Впрочем, ни Корнелий Виринал, ни Максимиан в этот момент уже не замечали ничего окружающего. Обнажённые, они стояли на коленях на ложе, а Феодора, на которой не было ничего, кроме золотых ручных и ножных браслетов, а также тонкого витого пояса, раскачивалась между ними, всё более убыстряя темп. Максимиан придерживал её обеими руками за талию, Корнелий — за затылок, и оба вздыхали, кусали губы и закатывали глаза. Да, Феодора в совершенстве владела искусством доводить мужчин до исступления, а ведь ещё несколько минут назад они весело перемигивались и обменивались неприличными жестами. Но этот неистовый темп, сопровождаемый вакхическими мелодиями, льющими откуда-то сверху, эти невыносимо сладостные содрогания красивой развратницы с распущенными волосами, эта неутомимо-неистовая работа её языка, губ и бёдер довели обоих до безумия. И сама Феодора, казалось, уже совсем не играла, а полностью отдалась экстазу, заполняя своими томными стонами и хриплыми вздохами полутёмное пространство спальни.
Ещё мгновение, ещё — и из обоих юношей практически одновременно полились бурные потоки кипящего семени, а она наслаждалась этим, впитывая его в себя словно губка. Наконец оба обессиленно упали на ложе, а Феодора, проворно соскользнув на пол, томно улыбнулась им и исчезла за занавесом, оставив друзей одних Но не успел ещё Корнелий поинтересоваться впечатлениями Максимиана, впервые посетившего знаменитую гетеру, не успел ещё юный поэт слабо улыбнуться и закатить глаза, как перед обоими сладострастниками возникли две юные рабыни в прозрачных одеждах, которые молча взяли их за руки и повели за собой.
Они прошли в баню, совершили омовение, освежились в бассейне и уже затем завели разговор, нежась на соседних ложах от лёгкого, дразнящего массажа, который им делали рабыни, втирая в белую кожу юных патрициев душистый египетский бальзам.

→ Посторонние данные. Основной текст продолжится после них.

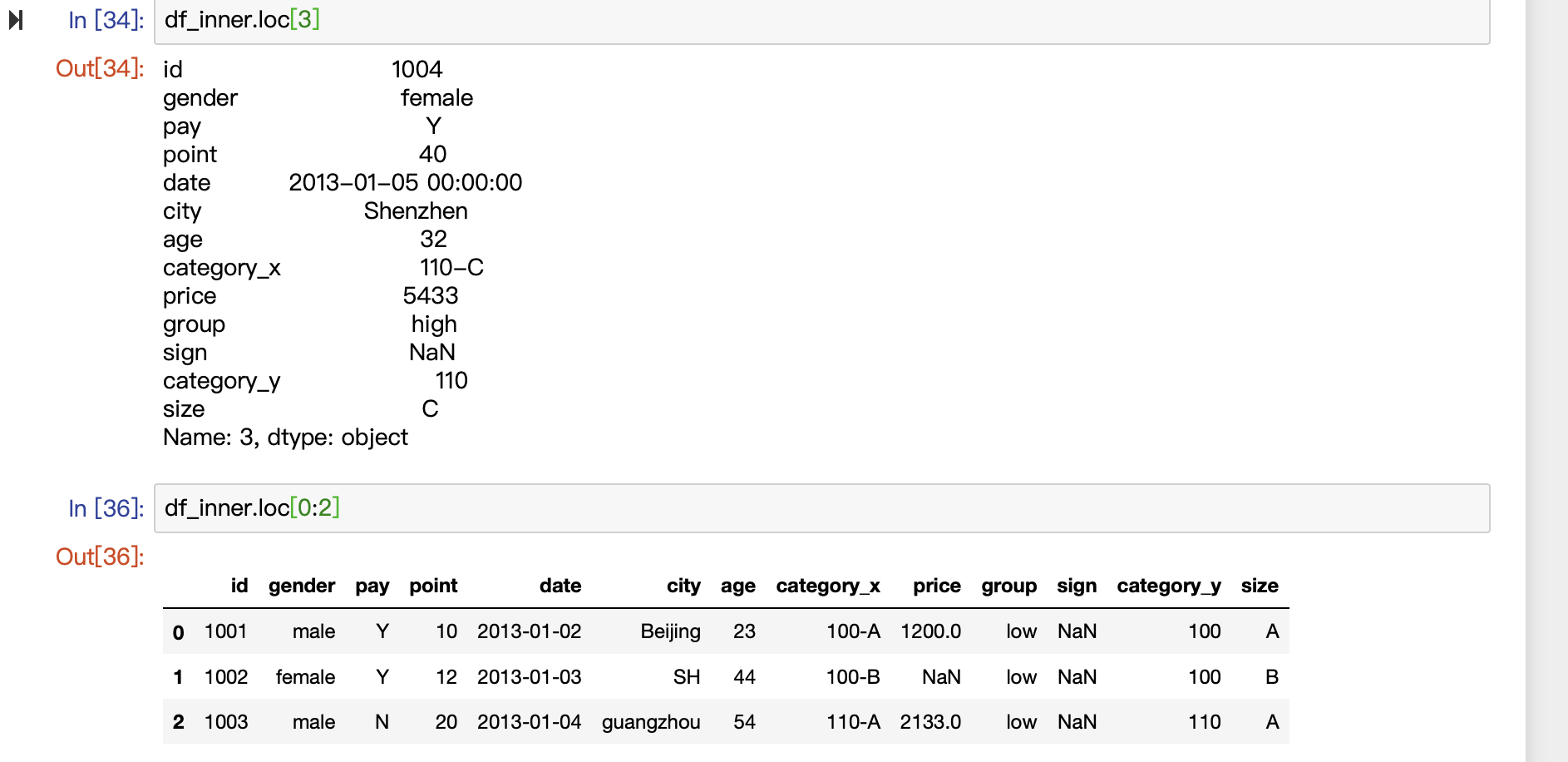Click the gender column header in the table
The width and height of the screenshot is (1568, 762).
[x=301, y=586]
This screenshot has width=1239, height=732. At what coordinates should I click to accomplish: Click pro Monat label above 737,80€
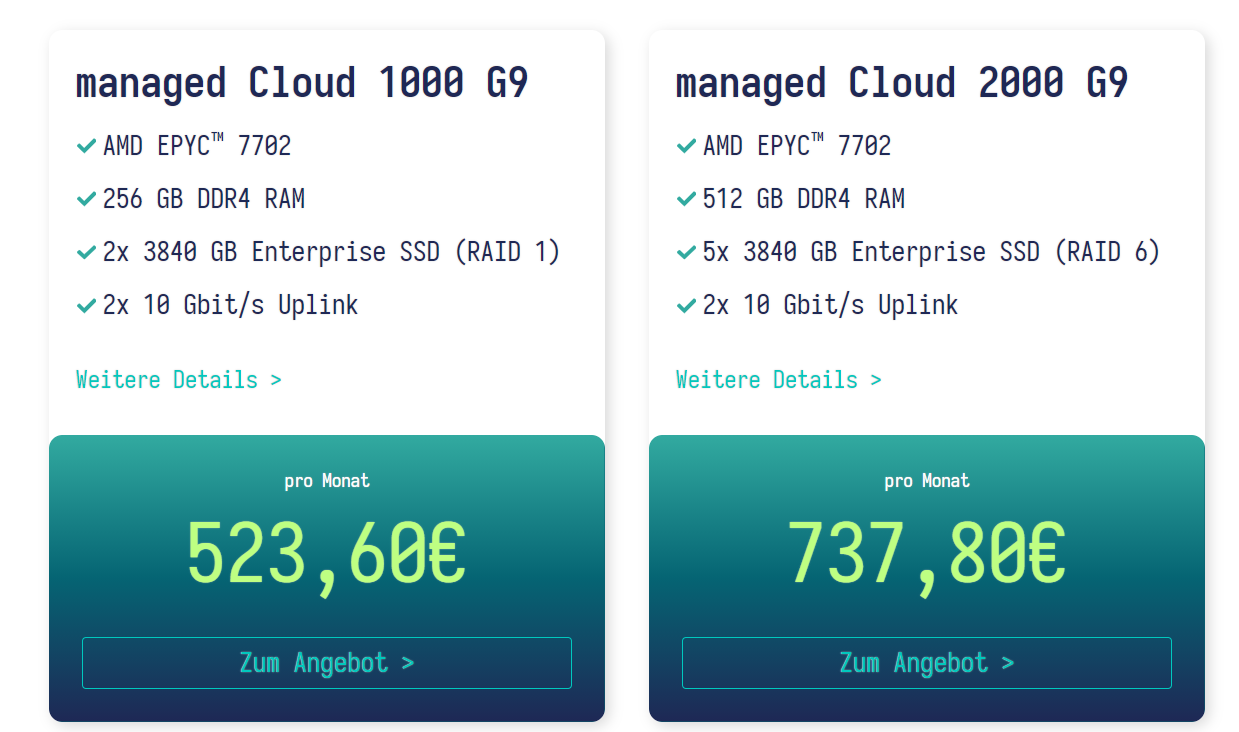click(x=927, y=481)
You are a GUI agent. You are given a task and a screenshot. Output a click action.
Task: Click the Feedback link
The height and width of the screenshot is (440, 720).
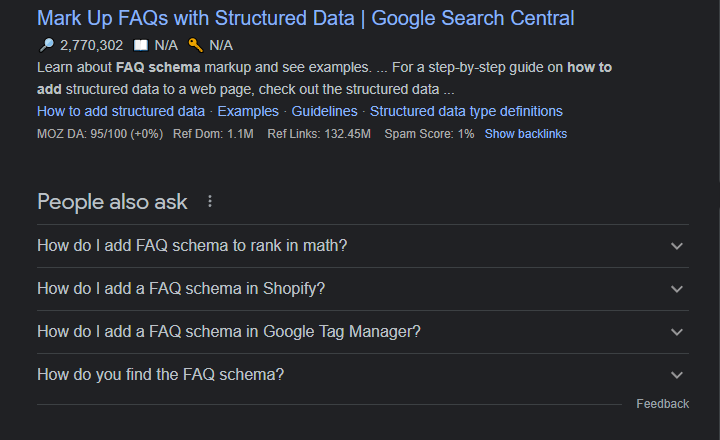point(663,404)
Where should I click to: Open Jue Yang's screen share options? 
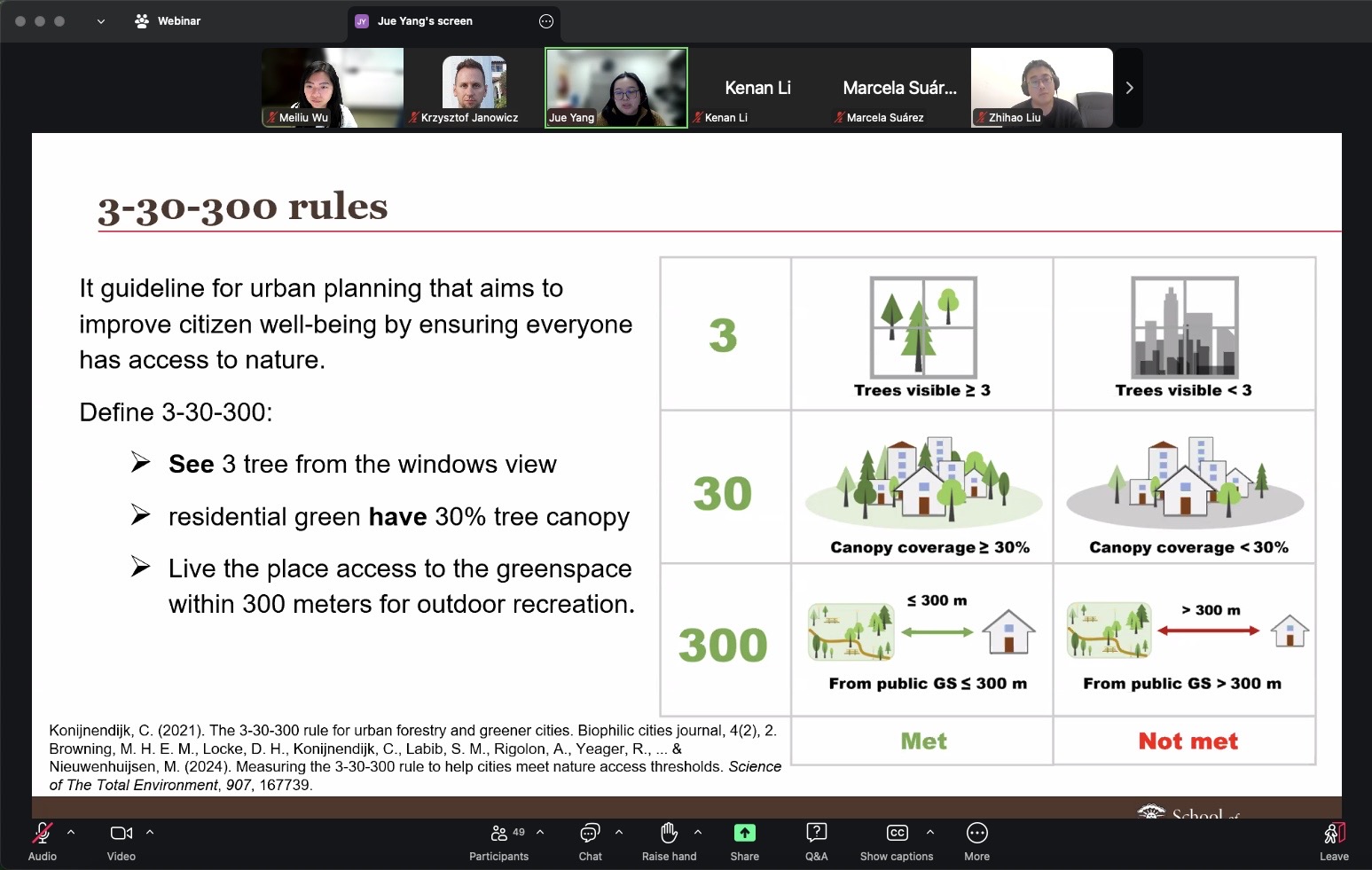(x=546, y=21)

— А куда делась сама Феодора? — вяло спросил Максимиан, краем глаза любуясь стройными ногами рабыни, которая в этот момент растирала плечи Корнелия
— О, она, видимо, пошла удовлетворять свою страсть с двумя другими посетителями! Помнишь, как там у Эсхила.
Безумной похоти женской класть
Опасней чудищ, страшнее бури?
А о сладострастии Феодоры ходят легенды. Но согласись, что ты не напрасно поддался на мои уговоры и пришёл сюда?
— Согласен, ибо подобной роскоши и совершенства я не встречал ни у одной другой гетеры. А почему она так поспешно скрылась? Мы её ещё увидим?
— Да, когда будем готовы повторить наш подвиг, — усмехнулся Корнелий. — А скрылась она потому, что слишком хорошо разбирается в мужчинах и знает, что нужно для скорейшего пробуждения страсти. Вот она и дала нам передохнуть и насладиться этими чудными рабынями... Когда же они своими нежными ручками снова пробудят в нас желание, то ускользнут, как ящерки, и позовут свою хозяйку.